** start PASSAGE GIVEN **

Should we keep the null pointer check to prevent null pointer 
dereference and return 0? Or would it be better to allow the null 
pointer deference to go through so we can catch misuse of the API and 
ask clients to use qcom_smem_is_available()?
Bjorn Andersson May 29, 2024, 2:08 a.m. UTC | #3
On Tue, May 28, 2024 at 03:50:25PM -0700, Chris Lew wrote:
> 
> 
> On 5/28/2024 2:55 PM, Bjorn Andersson wrote:
> > On Fri, May 24, 2024 at 06:26:42PM GMT, Chris Lew wrote:
> > > Add qcom_smem_bust_hwspin_lock_by_host to enable remoteproc to bust the
> > > hwspin_lock owned by smem. In the event the remoteproc crashes
> > > unexpectedly, the remoteproc driver can invoke this API to try and bust
> > > the hwspin_lock and release the lock if still held by the remoteproc
> > > device.
> > > 
> > > Signed-off-by: Chris Lew <quic_clew@quicinc.com>
> > > ---
> > >   drivers/soc/qcom/smem.c       | 28 ++++++++++++++++++++++++++++
> > >   include/linux/soc/qcom/smem.h |  2 ++
> > >   2 files changed, 30 insertions(+)
> > > 
> > > diff --git a/drivers/soc/qcom/smem.c b/drivers/soc/qcom/smem.c
> > > index 7191fa0c087f..683599990387 100644
> > > --- a/drivers/soc/qcom/smem.c
> > > +++ b/drivers/soc/qcom/smem.c
> ...
> > > + *
> > > + * Context: Process context.
> > > + *
> > > + * Returns: 0 on success, otherwise negative errno.
> > > + */
> > > +int qcom_smem_bust_hwspin_lock_by_host(unsigned host)
> > > +{
> > > +	if (!__smem)
> > > +		return -EPROBE_DEFER;
> > 
> > This would be called at a time where -EPROBE_DEFER isn't appropriate,
> > the client should invoke qcom_smem_is_available() at probe time to guard
> > against this.
> > 
> 
> Should we keep the null pointer check to prevent null pointer dereference
> and return 0? Or would it be better to allow the null pointer deference to
> go through so we can catch misuse of the API and ask clients to use
> qcom_smem_is_available()?
> 

I like the helpful callstack you get from the NULL pointer
dereference...

Regards,
Bjorn

** end PASSAGE GIVEN **
** start RECORDS FOR THE EXERCISE **

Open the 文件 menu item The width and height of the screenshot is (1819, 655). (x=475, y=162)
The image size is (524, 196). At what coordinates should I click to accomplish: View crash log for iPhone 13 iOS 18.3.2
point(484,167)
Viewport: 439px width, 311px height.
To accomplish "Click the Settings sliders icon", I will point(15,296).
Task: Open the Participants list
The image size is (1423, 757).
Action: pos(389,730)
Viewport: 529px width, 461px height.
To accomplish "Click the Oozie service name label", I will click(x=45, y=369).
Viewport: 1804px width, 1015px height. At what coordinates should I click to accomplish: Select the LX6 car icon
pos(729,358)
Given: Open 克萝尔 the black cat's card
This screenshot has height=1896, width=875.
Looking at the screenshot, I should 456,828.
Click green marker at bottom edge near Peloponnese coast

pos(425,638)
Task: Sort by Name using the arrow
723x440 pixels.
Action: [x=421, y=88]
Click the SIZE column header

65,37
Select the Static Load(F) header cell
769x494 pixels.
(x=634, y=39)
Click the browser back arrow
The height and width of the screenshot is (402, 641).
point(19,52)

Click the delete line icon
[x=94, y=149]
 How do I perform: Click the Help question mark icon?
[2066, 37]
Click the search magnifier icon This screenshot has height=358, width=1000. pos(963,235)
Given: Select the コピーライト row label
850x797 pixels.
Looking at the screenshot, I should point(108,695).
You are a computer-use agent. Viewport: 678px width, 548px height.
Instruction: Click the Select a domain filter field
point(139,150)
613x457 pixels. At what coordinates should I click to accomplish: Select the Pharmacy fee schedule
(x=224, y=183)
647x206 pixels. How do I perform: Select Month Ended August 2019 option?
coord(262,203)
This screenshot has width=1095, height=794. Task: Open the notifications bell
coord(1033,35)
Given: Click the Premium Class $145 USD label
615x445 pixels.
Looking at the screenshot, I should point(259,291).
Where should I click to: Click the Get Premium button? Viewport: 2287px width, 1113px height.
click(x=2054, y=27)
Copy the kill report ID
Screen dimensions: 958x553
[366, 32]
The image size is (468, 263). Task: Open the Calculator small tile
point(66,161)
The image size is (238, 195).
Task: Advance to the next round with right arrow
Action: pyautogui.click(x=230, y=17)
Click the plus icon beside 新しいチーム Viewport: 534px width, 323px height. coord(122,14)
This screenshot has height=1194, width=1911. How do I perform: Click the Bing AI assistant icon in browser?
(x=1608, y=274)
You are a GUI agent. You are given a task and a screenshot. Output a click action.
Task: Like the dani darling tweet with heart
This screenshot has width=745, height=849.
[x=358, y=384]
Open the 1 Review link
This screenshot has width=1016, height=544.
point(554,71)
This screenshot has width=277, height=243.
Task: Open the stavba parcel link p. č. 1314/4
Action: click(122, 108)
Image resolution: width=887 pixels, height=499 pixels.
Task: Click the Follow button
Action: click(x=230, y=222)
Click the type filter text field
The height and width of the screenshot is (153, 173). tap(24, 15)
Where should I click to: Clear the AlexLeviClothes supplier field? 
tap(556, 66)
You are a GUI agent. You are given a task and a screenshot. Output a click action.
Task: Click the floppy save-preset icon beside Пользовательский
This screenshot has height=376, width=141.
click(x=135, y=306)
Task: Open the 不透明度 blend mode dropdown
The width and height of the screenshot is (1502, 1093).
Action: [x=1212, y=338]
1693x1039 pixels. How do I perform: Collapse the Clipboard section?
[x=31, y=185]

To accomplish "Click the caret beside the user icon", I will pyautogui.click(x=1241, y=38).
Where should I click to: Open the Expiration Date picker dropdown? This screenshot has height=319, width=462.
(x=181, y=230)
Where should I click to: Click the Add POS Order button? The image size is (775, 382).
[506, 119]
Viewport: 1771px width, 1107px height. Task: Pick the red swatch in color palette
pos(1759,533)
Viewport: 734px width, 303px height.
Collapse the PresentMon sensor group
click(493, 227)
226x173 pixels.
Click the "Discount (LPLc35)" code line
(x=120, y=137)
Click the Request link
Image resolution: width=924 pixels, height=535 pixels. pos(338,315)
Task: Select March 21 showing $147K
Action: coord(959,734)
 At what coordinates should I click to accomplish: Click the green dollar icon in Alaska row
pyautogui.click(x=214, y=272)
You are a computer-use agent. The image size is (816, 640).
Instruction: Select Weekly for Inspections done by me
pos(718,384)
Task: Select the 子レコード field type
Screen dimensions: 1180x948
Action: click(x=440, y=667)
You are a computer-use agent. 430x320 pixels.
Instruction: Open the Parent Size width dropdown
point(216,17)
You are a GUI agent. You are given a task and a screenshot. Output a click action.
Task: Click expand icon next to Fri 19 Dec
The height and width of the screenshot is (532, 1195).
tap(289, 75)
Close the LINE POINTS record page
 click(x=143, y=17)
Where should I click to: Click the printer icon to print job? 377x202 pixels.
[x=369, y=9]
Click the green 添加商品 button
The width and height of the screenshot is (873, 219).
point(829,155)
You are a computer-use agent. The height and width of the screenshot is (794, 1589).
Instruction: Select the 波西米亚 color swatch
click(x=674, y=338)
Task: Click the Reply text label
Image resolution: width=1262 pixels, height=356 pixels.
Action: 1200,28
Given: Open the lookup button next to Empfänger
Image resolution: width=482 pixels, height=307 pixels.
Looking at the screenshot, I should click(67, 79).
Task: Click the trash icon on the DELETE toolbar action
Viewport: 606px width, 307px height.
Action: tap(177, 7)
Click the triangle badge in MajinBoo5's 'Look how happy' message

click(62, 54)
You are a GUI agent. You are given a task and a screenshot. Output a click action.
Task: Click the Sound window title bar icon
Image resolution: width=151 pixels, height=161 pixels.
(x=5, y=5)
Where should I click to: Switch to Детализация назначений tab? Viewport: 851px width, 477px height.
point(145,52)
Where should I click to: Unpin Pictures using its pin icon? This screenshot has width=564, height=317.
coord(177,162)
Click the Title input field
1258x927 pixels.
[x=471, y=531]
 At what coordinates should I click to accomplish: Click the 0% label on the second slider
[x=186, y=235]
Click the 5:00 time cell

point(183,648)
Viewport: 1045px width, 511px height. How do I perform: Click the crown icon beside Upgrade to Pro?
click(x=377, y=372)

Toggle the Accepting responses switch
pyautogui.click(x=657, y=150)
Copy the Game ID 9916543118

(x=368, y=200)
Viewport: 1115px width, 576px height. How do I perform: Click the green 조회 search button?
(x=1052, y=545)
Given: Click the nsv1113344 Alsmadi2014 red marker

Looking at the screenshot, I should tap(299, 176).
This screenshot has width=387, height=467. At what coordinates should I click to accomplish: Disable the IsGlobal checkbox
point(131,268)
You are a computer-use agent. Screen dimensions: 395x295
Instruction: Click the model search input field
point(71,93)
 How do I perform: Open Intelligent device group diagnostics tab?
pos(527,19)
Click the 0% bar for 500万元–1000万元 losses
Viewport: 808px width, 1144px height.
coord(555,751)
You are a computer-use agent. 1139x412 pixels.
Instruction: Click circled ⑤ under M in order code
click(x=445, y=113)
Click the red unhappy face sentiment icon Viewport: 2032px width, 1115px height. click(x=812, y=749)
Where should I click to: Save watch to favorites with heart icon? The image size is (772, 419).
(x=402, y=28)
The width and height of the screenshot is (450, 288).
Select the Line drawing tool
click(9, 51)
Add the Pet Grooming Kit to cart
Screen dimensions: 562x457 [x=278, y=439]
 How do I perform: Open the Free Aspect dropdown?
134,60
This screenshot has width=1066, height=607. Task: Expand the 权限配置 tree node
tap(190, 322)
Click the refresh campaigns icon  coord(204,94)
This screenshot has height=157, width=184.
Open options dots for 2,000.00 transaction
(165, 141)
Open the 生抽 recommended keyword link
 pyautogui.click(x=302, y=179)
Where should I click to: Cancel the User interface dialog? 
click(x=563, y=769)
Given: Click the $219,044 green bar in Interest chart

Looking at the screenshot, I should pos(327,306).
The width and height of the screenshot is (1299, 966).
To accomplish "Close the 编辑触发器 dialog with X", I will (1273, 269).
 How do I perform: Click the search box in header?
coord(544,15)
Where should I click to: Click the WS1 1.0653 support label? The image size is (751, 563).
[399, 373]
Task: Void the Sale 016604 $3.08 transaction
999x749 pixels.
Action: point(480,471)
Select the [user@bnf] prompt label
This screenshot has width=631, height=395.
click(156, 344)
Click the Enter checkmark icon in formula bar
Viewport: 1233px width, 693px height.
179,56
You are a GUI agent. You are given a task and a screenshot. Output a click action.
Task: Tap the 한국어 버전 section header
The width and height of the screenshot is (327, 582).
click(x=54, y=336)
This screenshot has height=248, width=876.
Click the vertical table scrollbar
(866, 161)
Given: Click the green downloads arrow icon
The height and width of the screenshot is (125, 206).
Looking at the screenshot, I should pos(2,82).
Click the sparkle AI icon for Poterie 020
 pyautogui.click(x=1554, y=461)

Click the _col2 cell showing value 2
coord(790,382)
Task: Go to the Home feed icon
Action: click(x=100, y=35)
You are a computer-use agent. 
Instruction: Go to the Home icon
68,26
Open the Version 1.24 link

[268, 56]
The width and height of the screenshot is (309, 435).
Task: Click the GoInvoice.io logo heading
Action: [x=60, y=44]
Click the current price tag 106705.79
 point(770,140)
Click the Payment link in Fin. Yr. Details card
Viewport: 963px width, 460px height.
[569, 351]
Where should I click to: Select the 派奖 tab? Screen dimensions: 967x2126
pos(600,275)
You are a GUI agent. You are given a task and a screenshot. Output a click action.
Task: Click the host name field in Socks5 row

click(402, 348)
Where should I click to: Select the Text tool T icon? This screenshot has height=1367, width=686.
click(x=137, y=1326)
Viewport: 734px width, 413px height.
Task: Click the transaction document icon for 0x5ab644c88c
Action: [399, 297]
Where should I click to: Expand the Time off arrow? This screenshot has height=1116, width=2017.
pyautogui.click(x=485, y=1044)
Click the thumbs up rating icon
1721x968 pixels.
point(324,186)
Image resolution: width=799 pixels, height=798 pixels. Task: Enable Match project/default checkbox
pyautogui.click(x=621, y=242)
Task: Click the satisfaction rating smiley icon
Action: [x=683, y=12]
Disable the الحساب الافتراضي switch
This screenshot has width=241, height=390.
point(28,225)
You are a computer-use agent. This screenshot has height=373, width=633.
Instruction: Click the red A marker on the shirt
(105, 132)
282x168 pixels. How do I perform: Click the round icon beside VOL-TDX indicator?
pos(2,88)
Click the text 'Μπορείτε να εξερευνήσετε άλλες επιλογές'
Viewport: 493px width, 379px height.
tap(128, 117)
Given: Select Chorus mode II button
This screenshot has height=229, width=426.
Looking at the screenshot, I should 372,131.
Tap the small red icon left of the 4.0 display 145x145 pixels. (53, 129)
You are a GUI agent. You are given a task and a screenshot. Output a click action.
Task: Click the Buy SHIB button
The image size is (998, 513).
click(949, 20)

** end RECORDS FOR THE EXERCISE **

- _SET TASK 1_
In the patch discussion, which function does Bjorn Andersson say the client should invoke at probe time?
- _SET TASK 2_
Give the listing lines as a Markdown table with the columns Row and Line, leaving out blank lines. Begin at the line that has "You are a computer-use agent. 430x320 pixels." and stop after the line that has "tap(289, 75)".

- _TASK SOLUTION 1_
qcom_smem_is_available()

- _TASK SOLUTION 2_
| Row | Line |
|---|---|
| 1 | You are a computer-use agent. 430x320 pixels. |
| 2 | Instruction: Open the Parent Size width dropdown |
| 3 | point(216,17) |
| 4 | You are a GUI agent. You are given a task and a screenshot. Output a click action. |
| 5 | Task: Click expand icon next to Fri 19 Dec |
| 6 | The height and width of the screenshot is (532, 1195). |
| 7 | tap(289, 75) |